Crowley v. N. Am. Telecomm. Ass'n, 691 A.2d 1169, 1172 n. 2 (D.C.1997) (quoting Prins v. Int'l Tel. & Telegraph Corp., 757 F.Supp. 87, 90 (D.D.C.1991)); see also Restatement (Second) of Torts § 558 (1977).5

Defendant argues that Plaintiff's case should be dismissed under Rule 12(b)(6) under each of the following alternative theories: (a) "on their face, the September 20, 2002 and September 2, 2003 letters are not defamatory;" (b) "Marsh fails to identify the listener or reader to whom these letters were allegedly published;" (c) "Marsh has not sufficiently alleged that Hollander's fault in publishing the statements amounts to at least negligence;" (d) "the statements, even if defamatory — and they are not — are protected by an absolute or qualified privilege." Def.'s Stmt. at 6.

The Court examines Defendant's arguments with regard to each statement, beginning with the September 2, 2003, statement.
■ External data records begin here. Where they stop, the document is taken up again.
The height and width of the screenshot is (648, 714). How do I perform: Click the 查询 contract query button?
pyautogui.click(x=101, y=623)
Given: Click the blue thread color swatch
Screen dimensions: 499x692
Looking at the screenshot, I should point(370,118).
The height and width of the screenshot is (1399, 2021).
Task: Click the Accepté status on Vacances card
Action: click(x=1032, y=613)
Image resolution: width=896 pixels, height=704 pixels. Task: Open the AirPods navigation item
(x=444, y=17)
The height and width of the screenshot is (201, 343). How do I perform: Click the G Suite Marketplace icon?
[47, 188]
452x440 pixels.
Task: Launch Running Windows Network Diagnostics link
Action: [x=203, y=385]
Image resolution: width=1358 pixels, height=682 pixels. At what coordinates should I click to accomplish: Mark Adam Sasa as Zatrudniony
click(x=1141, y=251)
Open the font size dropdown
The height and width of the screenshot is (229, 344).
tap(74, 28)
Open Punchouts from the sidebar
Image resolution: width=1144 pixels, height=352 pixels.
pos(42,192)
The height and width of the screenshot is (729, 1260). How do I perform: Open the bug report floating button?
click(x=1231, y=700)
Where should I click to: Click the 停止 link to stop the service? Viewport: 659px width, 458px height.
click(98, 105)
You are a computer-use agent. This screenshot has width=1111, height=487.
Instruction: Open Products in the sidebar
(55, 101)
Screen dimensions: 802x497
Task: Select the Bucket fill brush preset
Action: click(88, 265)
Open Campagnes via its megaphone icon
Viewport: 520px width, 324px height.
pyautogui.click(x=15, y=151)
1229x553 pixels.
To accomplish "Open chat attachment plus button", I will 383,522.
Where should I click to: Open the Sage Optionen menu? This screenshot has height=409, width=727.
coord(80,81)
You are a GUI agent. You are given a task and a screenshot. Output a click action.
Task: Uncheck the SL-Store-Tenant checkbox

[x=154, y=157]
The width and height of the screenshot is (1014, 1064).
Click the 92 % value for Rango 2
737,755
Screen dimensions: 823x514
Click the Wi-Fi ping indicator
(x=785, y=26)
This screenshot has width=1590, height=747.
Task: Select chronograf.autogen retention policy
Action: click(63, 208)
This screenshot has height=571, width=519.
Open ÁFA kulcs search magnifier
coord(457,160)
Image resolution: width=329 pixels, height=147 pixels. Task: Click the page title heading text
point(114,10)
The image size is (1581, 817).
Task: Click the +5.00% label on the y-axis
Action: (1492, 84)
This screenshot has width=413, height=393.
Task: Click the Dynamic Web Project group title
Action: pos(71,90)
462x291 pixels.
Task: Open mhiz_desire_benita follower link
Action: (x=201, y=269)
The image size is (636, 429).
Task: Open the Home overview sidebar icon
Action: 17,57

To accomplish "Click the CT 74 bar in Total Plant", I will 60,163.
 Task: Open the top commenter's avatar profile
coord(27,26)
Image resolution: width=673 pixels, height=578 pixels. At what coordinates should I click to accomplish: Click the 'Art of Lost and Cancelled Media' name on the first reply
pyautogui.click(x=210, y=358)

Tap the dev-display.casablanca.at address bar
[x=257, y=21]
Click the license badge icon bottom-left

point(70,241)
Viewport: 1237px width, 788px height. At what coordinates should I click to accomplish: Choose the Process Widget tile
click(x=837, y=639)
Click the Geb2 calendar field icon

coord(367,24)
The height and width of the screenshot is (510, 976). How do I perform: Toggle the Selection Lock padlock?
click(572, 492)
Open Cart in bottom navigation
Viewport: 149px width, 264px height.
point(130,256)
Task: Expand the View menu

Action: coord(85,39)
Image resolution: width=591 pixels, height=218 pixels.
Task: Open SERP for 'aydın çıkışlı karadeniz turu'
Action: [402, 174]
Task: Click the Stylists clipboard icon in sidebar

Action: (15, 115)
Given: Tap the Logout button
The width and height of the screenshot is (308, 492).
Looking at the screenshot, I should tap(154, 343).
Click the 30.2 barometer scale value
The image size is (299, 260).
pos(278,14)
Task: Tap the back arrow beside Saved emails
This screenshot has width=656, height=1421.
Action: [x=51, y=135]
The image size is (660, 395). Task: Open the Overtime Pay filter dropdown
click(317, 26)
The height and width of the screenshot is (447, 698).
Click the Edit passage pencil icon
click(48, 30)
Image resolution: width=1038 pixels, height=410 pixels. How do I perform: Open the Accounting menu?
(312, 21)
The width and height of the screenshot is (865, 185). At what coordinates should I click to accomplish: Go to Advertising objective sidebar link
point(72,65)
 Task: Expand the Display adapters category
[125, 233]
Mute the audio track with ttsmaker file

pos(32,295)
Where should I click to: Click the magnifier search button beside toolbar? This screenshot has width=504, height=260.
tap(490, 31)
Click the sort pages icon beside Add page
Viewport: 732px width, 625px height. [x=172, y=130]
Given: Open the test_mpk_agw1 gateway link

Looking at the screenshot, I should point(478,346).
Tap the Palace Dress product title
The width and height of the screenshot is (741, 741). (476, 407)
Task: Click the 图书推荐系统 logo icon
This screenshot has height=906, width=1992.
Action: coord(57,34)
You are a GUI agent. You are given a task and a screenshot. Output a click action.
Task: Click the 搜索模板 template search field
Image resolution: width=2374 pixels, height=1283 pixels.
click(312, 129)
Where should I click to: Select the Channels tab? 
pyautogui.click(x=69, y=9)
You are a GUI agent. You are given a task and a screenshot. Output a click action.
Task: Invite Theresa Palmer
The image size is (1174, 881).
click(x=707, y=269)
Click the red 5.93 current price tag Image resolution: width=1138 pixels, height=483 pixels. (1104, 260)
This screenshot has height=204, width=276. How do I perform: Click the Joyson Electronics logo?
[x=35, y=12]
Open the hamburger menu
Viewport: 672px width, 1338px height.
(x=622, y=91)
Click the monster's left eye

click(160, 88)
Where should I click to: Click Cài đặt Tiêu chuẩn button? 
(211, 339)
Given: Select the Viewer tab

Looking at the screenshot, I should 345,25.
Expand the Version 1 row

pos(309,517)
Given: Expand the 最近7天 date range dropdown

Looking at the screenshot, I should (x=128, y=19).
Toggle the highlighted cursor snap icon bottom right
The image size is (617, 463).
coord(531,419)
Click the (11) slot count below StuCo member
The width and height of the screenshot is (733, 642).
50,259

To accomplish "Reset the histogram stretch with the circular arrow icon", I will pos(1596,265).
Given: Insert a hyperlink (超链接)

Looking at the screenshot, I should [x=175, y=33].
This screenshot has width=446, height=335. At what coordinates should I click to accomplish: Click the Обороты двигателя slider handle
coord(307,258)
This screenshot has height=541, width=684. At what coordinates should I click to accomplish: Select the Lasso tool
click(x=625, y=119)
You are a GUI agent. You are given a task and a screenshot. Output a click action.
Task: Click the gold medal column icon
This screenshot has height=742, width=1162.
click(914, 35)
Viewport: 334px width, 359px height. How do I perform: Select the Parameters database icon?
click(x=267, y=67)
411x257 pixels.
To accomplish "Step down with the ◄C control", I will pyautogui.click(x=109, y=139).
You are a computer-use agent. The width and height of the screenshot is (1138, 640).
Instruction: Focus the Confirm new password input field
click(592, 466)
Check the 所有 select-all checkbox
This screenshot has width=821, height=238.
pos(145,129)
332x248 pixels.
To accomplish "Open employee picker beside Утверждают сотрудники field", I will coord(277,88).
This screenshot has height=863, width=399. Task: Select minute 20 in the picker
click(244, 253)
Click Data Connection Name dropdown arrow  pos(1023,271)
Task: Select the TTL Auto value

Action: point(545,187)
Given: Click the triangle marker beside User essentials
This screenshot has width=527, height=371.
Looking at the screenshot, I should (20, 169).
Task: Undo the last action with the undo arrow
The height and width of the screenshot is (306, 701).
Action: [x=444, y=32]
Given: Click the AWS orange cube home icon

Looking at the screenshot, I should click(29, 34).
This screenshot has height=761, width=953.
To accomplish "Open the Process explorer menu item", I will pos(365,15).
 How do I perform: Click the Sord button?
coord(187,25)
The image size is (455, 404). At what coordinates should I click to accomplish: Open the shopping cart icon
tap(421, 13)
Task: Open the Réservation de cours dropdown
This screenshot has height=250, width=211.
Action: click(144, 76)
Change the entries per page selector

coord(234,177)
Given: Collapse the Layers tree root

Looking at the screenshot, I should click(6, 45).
A. The Statement of September 2, 2003

The September 2, 2003, statement at issue, as noted supra, is a statement in a letter written by Defendant's attorney to Plaintiff, which stated:

Mr. Hollander has informed me that during your July 16, 2002, meeting with your separate accountants you said that the September 20, 1999 overpayment in the amount of $8,415.60 by Maejima & Co., compared to the July 31, 1999 Fisher Christen & Sabol account receivable balance of $0.00, was not returned to the client because he had not asked for return of any money.